= Valerie Ganz =

British artist (1936–2015)

Valerie Ganz (1936–2015) was a Welsh artist, known for her paintings of South Wales coal miners.

==Life and work==
Ganz grew up in Mumbles of Swansea. She studied art in Swansea then worked as a teacher and lecturer. In 1973 she left teaching to concentrate full-time on painting. She developed an interest in the coal mining heritage and industrial landscapes of South Wales, as well as painting prisoners, dancers and nightclubs.

At one point, Ganz set up a home and studio in Six Bells in Blaenau Gwent, where she spent a year creating art at the Six Bells Colliery, as well as the local snooker hall and chapel. During the 1980s she spent several days a week underground at 14 coal mines, sketching the miners at work. Her work was exhibited at the Glynn Vivian Art Gallery, Swansea, in 1986, as part of a show called 'Mining in Art' with other well known painters of mining life.
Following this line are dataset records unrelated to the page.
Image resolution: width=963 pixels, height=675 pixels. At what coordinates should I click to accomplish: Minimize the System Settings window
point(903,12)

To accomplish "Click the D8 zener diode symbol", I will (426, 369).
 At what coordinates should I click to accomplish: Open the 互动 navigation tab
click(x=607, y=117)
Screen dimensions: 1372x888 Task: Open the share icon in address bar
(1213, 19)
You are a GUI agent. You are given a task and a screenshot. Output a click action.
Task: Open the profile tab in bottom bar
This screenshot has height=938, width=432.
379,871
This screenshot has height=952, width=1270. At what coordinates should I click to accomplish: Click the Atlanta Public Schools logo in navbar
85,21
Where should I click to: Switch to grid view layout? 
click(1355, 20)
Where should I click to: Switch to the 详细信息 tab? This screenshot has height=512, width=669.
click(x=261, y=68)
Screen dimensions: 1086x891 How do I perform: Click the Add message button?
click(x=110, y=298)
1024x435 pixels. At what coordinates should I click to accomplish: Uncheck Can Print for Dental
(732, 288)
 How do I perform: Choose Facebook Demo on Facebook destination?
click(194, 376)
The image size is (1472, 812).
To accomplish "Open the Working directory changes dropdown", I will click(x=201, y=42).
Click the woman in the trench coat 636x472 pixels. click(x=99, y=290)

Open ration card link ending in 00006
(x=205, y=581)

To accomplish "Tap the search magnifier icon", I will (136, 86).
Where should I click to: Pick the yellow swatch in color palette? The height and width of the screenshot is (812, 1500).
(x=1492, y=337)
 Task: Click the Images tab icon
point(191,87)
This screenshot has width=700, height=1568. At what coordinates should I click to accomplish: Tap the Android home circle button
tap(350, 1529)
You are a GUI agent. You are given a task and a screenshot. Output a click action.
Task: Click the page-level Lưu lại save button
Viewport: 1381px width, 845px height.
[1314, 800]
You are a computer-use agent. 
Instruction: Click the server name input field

Ganz also spent a year at the Central School of Ballet where she attended every day to paint and draw the dancers.

She held her last major art exhibition in 2010 at the Attic Gallery in Swansea. She was an elected member of the Royal Cambrian Academy.

Fourteen of Ganz's paintings are held in UK public collections, including the National Coal Mining Museum for England, the National Library of Wales and the National Museum of Wales.

She died suddenly on 28 September 2015 aged 79, after struggling with ill health.